### PROBLEM
Would you copy the records below, exactly and only from their first line through the line containing "Privacy Policy (178, 1476)", without any pictures?

○ ○ ○

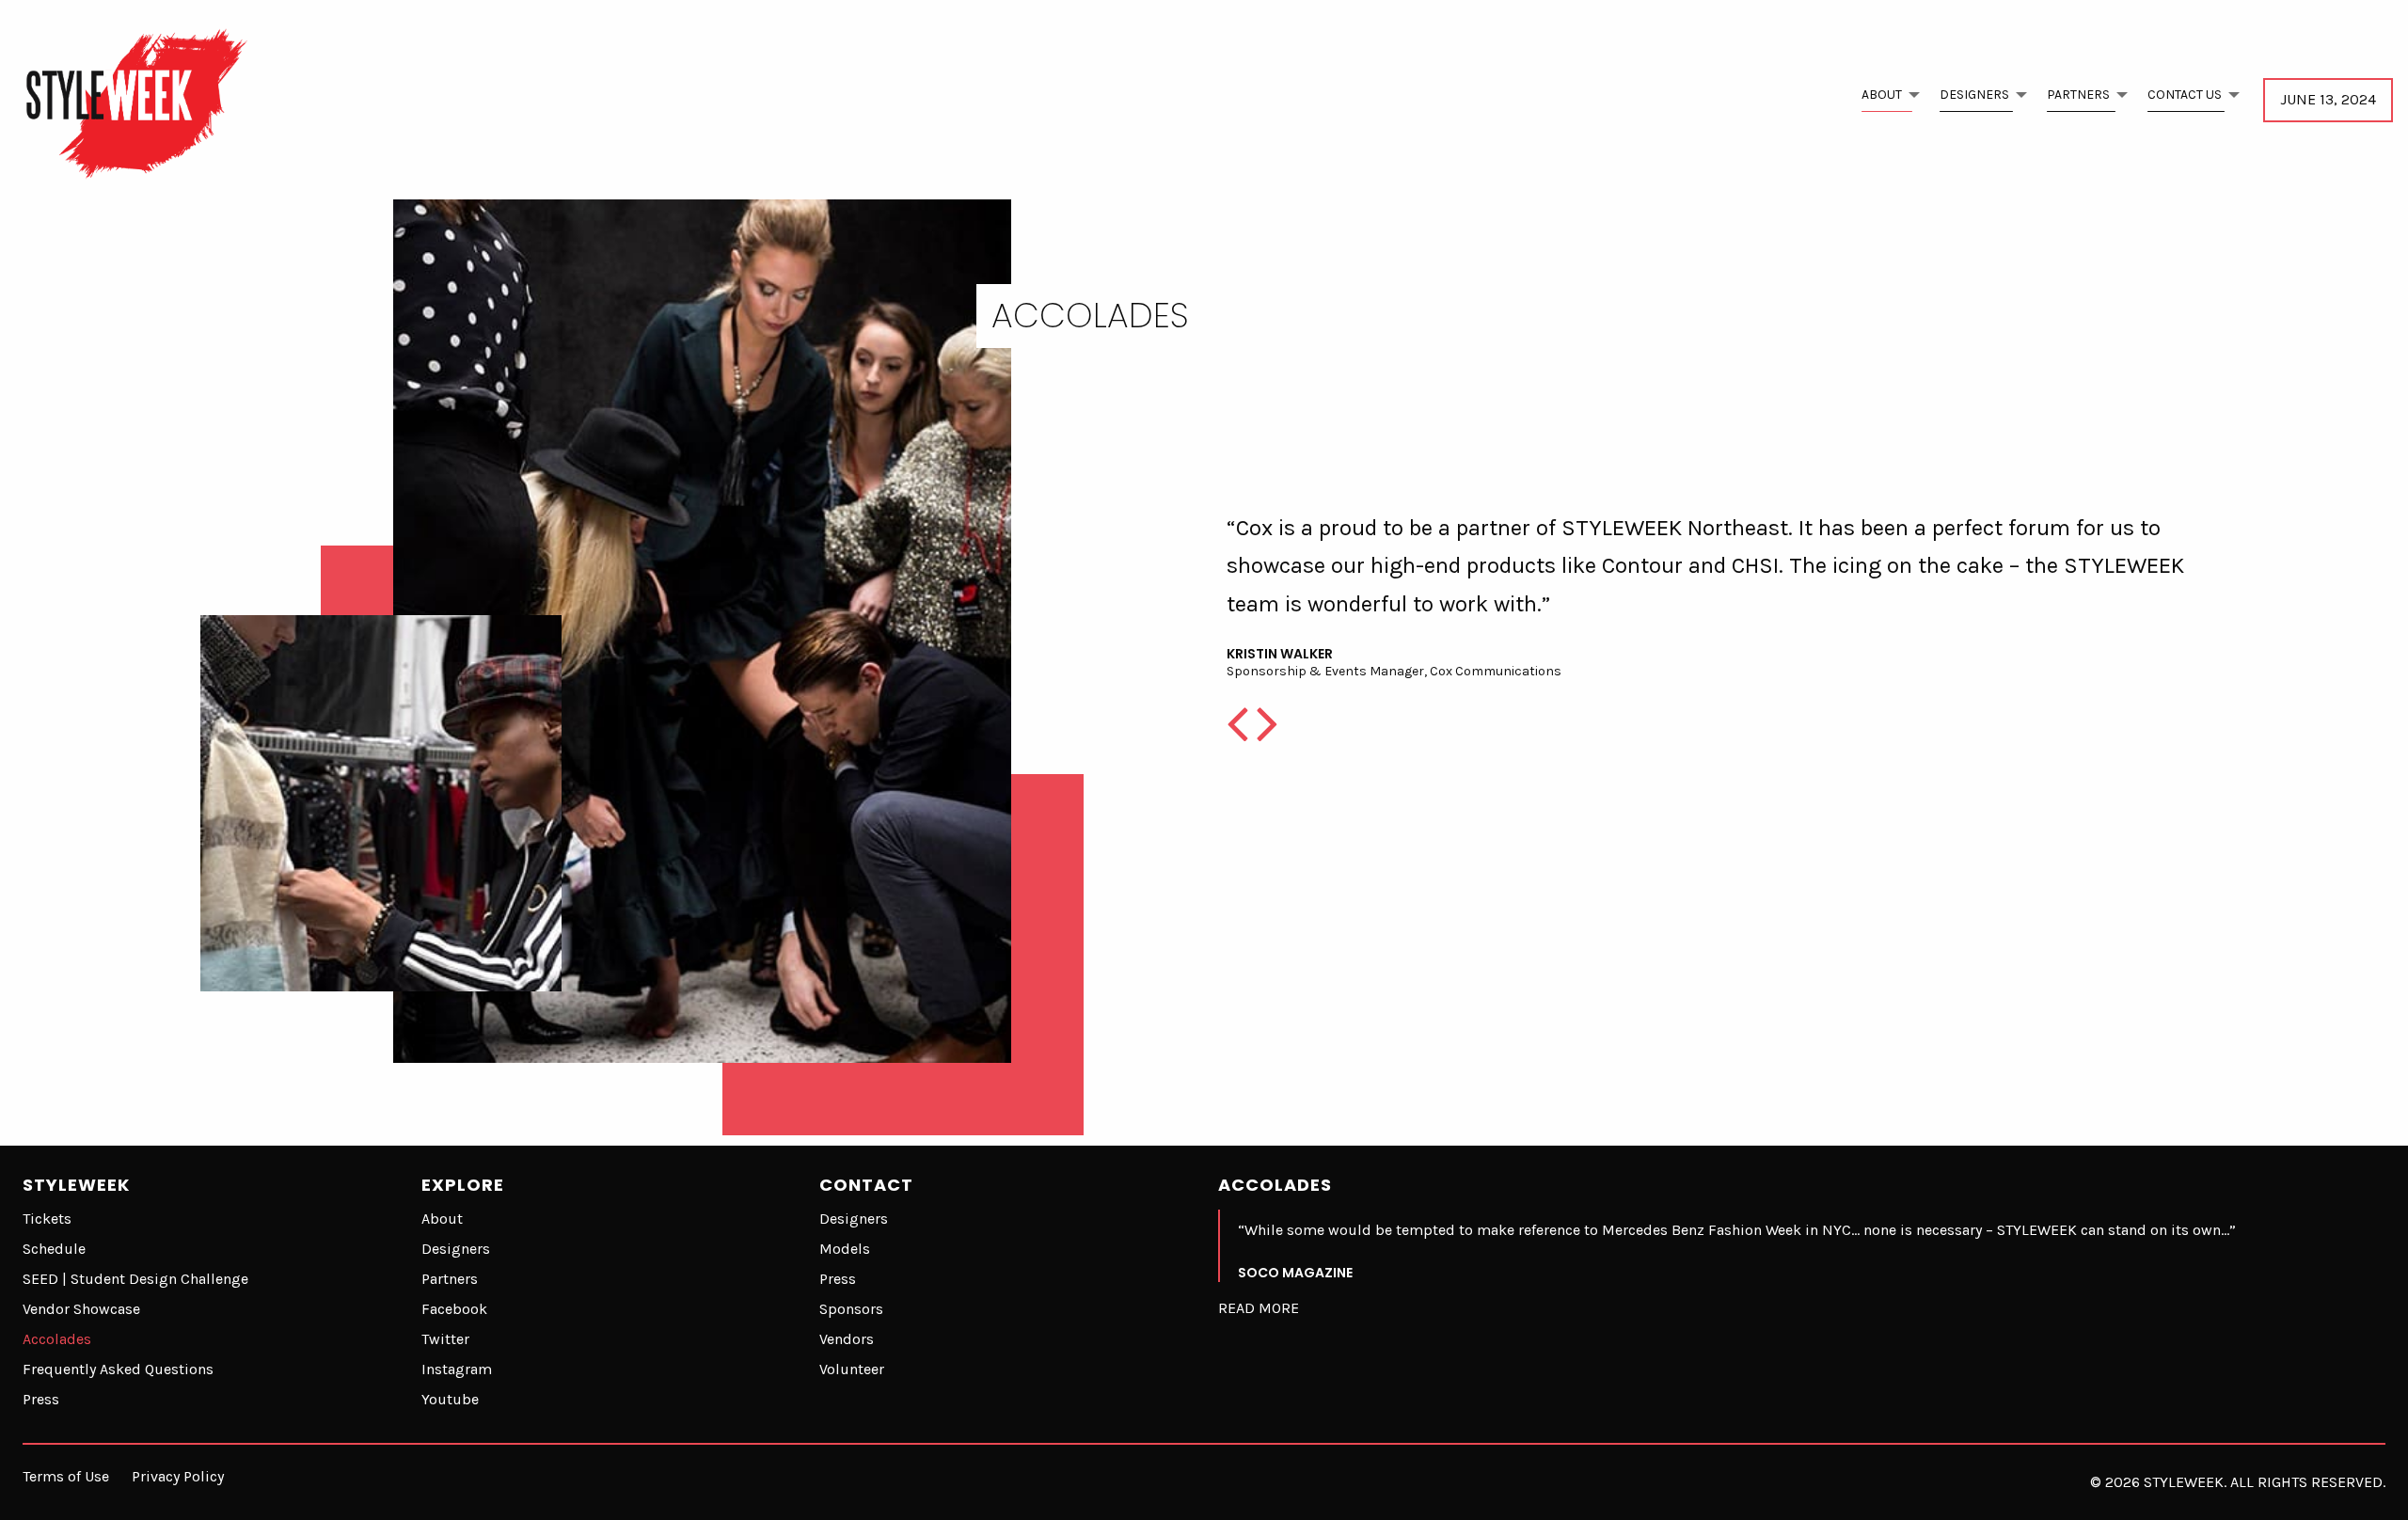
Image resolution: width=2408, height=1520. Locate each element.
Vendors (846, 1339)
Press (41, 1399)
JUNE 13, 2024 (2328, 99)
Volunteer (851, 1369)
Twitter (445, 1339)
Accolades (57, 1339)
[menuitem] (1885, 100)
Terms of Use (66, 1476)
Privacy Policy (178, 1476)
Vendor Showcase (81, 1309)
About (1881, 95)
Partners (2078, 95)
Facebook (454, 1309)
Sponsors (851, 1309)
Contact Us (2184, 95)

○ ○ ○

### RESPONSE TO THIS TASK
Image resolution: width=2408, height=1520. Locate each element.
Vendors (846, 1339)
Press (41, 1399)
JUNE 13, 2024 (2328, 99)
Volunteer (851, 1369)
Twitter (445, 1339)
Accolades (57, 1339)
[menuitem] (1885, 100)
Terms of Use (66, 1476)
Privacy Policy (178, 1476)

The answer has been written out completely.